Tuesday, July 30, 2019

A/C redux

So yesterday (Monday), I navigated, with some difficulty, the phone tree ("press 1 for option A, 2 for option B") to get hold of an LG appliance-service representative. This was a real test of my listening-comprehension abilities in Korean, and I have to admit I guessed a couple times. Eventually, I ended up speaking to an actual human being. She was very polite, but we kept talking over each other because she insisted on talking in a way that included plenty of unnecessary, scripted phrases (all to keep "on brand," I suppose). She asked me about the exact model of air conditioner I had, whether it was new (it wasn't; I told her it looked old and had already been hanging around in my apartment when I moved in last year), whether the A/C was physically mounted on the wall or a free-standing device (you'd think she'd know, based on the model number), whether the A/C leaked when the device was on, etc. She said they could send out a repairman at 3 p.m. the next day (i.e., today), but I told her to send someone in the morning. She replied that the earliest available slot would be Thursday morning at 9 a.m., so I said okay to that. She then told me that there'd be a fee of just under W19,000, which I'd been primed to expect by bosses and colleagues who had gone through similar experiences. No sweat.

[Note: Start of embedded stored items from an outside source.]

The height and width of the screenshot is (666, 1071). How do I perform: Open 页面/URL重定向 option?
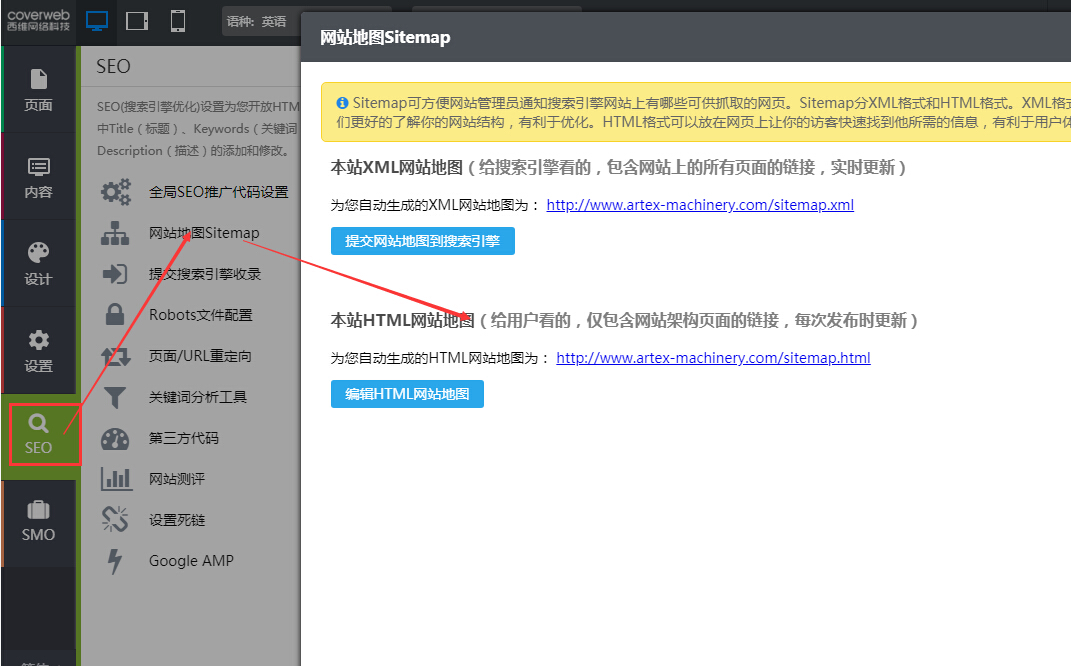(200, 356)
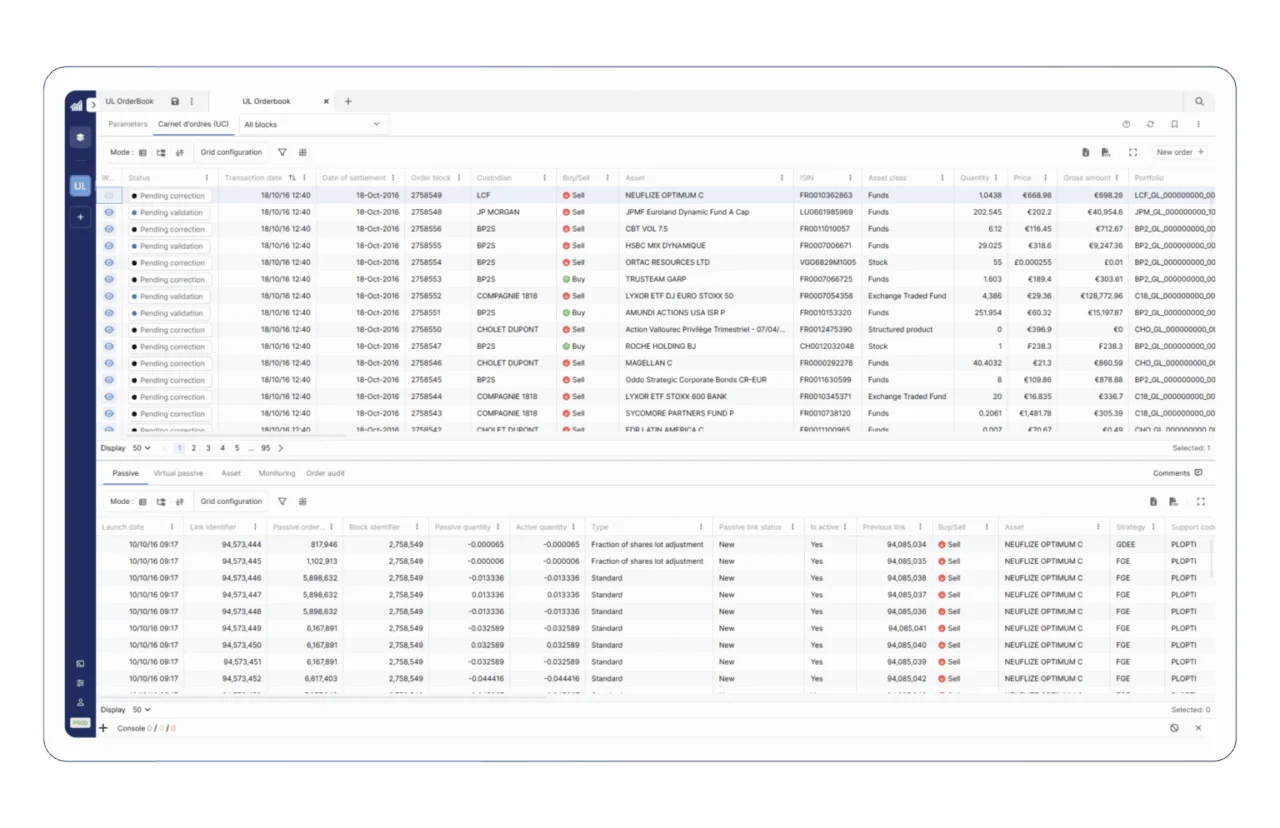
Task: Switch to the Parameters tab
Action: tap(128, 125)
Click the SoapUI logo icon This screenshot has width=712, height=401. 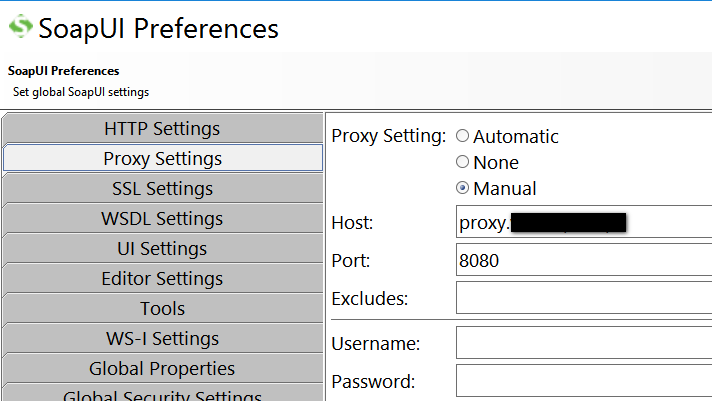[x=20, y=28]
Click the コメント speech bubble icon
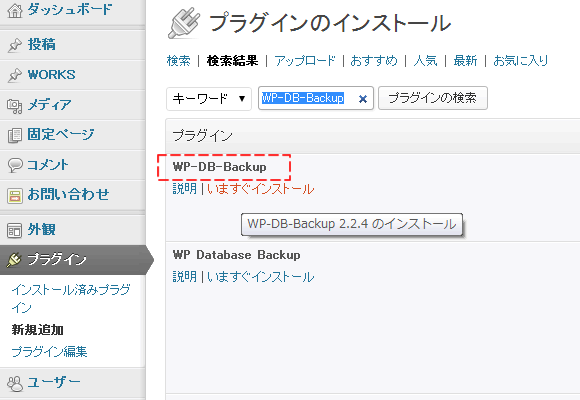The width and height of the screenshot is (580, 400). click(x=15, y=165)
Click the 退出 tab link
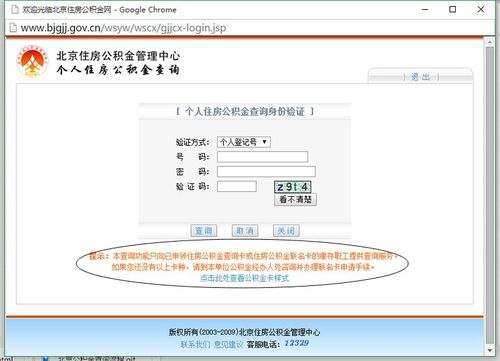 click(420, 77)
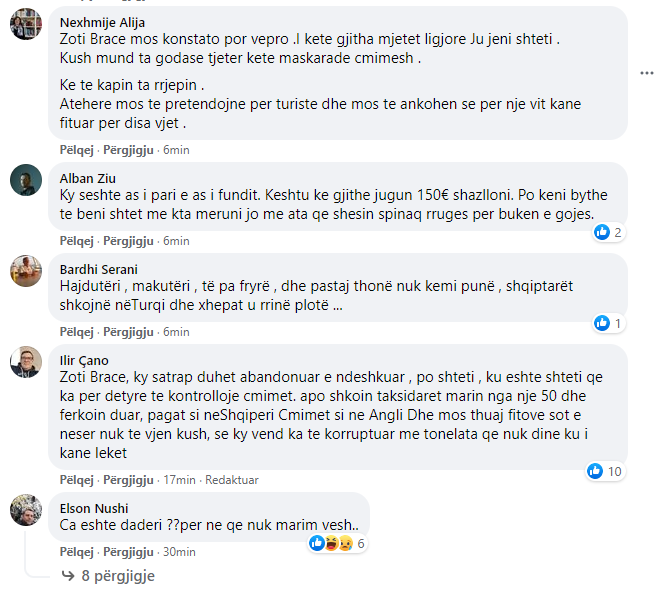
Task: View 10 likes on Ilir Çano's comment
Action: click(x=606, y=471)
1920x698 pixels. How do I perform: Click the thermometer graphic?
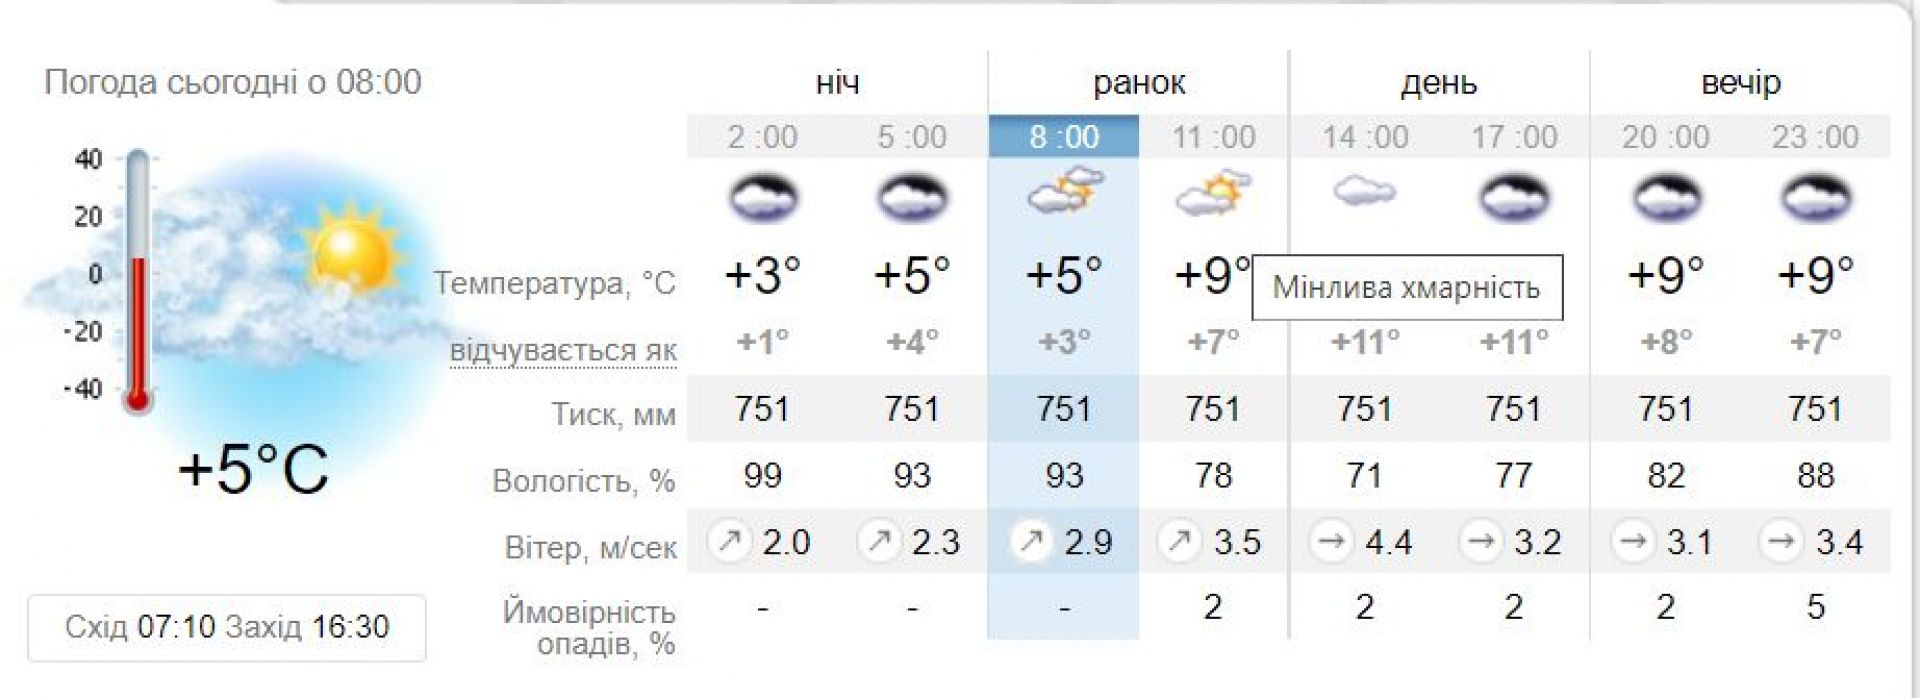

Now, if there's one thing I know about scheduled repairs—and this seems to be as true in the States as it is in Korea—it's that the repairman never shows up at the appointed hour. For that reason, I'm glad we scheduled the visit for 9 in the morning because, even if the guy doesn't show up until noon, I'll still be in my place. (I normally leave for work sometime after noon.)

Thursday will be the first of August. Hard to believe that July is already done, but at the same time, I'm looking forward to the end of summer and the advent of fall. In Korea, August is arguably harsher than July (all heat and humidity, with no monsoon to cool you), and September is basically a summer month as well, for most of its length. Things begin to cool down at the very end of September, and mid-October is when the switch flips and the real coolness settles in, along with the glorious change in color of all the leaves. I still haven't gotten the okay from our HR department yet, but in theory, I'll be walking across South Korea again starting at the tail end of September. Hiking mostly through October is going to be absolutely awesome, although I do kind of dread any cold rain that might head my way. This time around, though, I'll have a waterproof poncho with me, plus a rain shield that can cover my entire Gregory backpack.

But hiking the Four Rivers trail again is still a ways off. I have weeks and weeks to plan and prepare. Let's concentrate, for the moment, on getting the A/C fixed.